Some mandolin folks dislike bluegrass and dis the F style - Kind of a sour grapes sort of thing it seems!  F styles generally are more coin than any other style of mandolin, and the F5 is the mandolin of choice for most bluegrass musicians.  The add to the "injury" bluegrass is what comes to mind for most Americans when you uncase a mandolin - some folks really resent that!  You are there to play classical, and they want to hear "Rocky Top." :Crying: 

Like it or not, those of use who play the little beast owe a lot to the influence of bluegrass on the evolution of the instrument.  Me personally, make mine an F5, and let's play some Bluegrass!  

I also play the banjo, and it's "Paddle faster, I hear banjos!" :Mandosmiley:

----------


## Charlieshafer

It seems that it's not that folks, or contemporary musicians, don't like bluegrass, it's that the term, as Scott said, has become meaningless. If the original post is about market segment, then that means marketing. If you're in marketing, and music marketing for sure, you need to be a lot more specific about exactly what you're playing, or listening to, or performing, or trying to sell. Tye simple fact is that in most parts of the country, with the people I deal with, calling an upcoming show "bluegrass" will limit attendance. That simple. It's in the numbers. I suppose there's a snapshot in time where bluegrass was easily identifiable, as it grew out of old-time, coalesced into the Monroe-style music we consider as bluegrass, and then moved on to all the more modern genres. So how long is that window of time you can specifically point to that traditional style and say "that's it." 20 years? I don't know, but based on two winners of this year's IBMA awards, Sierra and Molly, in another couple of years, whatever they are doing won't resemble what they;re doing now, which already isn't bluegrass.

----------

DataNick

----------


## Roger Adams

Yep, and then there's The Earls and Balsom Range....lookiing like pretty traditional Bluegrass.  :Wink:

----------


## stevedenver

> Some mandolin folks dislike bluegrass and dis the F style - Kind of a sour grapes sort of thing it seems!  F styles generally are more coin than any other style of mandolin, and the F5 is the mandolin of choice for most bluegrass musicians.  The add to the "injury" bluegrass is what comes to mind for most Americans when you uncase a mandolin - some folks really resent that!  You are there to play classical, and they want to hear "Rocky Top."
> 
> Like it or not, those of use who play the little beast owe a lot to the influence of bluegrass on the evolution of the instrument.  Me personally, make mine an F5, and let's play some Bluegrass!  
> 
> I also play the banjo, and it's "Paddle faster, I hear banjos!"
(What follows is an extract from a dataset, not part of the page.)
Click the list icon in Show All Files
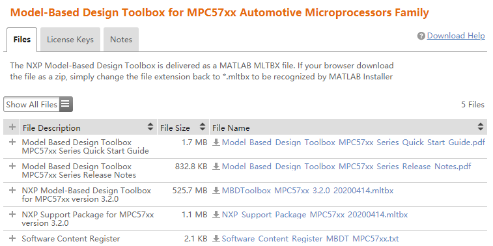Viewport: 493px width, 246px height. click(x=65, y=104)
Youre right. But....it seem things are changing. Although, mando has had a place in folk, folk rock and rock, for at least 50 years, albeit sparsely so.


Respectfully, the F5 came along before bluegrass.


Its ornate design and scrolls , imho, are unique, and, may stem from the period when ornate banjos were a parlor status symbol, all unconnected to music genre. They were special in a different way long before monroe, imho. And, always scarce until ???? The80s or 90s.

The les paul was not initially viewed as a rock guitar until bloomfield clapton and green.

Sneakers were for gym, until pro basketball made them a fashion statement.

Or, if you will, the tail wagging the dog.

Fs have an inherent aesthetic, neck feel, sound, and upper register access , at one time, and for decades,  unique to the design.

I have mine in spite of the bg association. To my eye, they are a gorgeous anachronism, the steam punk of stringed instruments!  LOL. My first mando gig was playing rock, little pink houses, take it easy, not fade away,  on my fern..........amongst the stacks o' marshalls.

----------


## drbluegrass

Not sure if it was naive or just plain misinformed but when I first came to MC I was surprised to learn the forum was _not_ overwhelmingly BG oriented. I didn't realize the number of non-BG mandolin players was considerable. I certainly can't prove it but I have a feeling that BG mandolin players are in the minority here. Just how much of a minority, I don't know. It seems to me when reading the MC General Discussion sub-forum a lot of non-BG topic is discussed. Much more so than I would have thought. I play and listen to BG music almost exclusively. Although I do enjoy listening to old time music, classical, and jazz played on mandolin. 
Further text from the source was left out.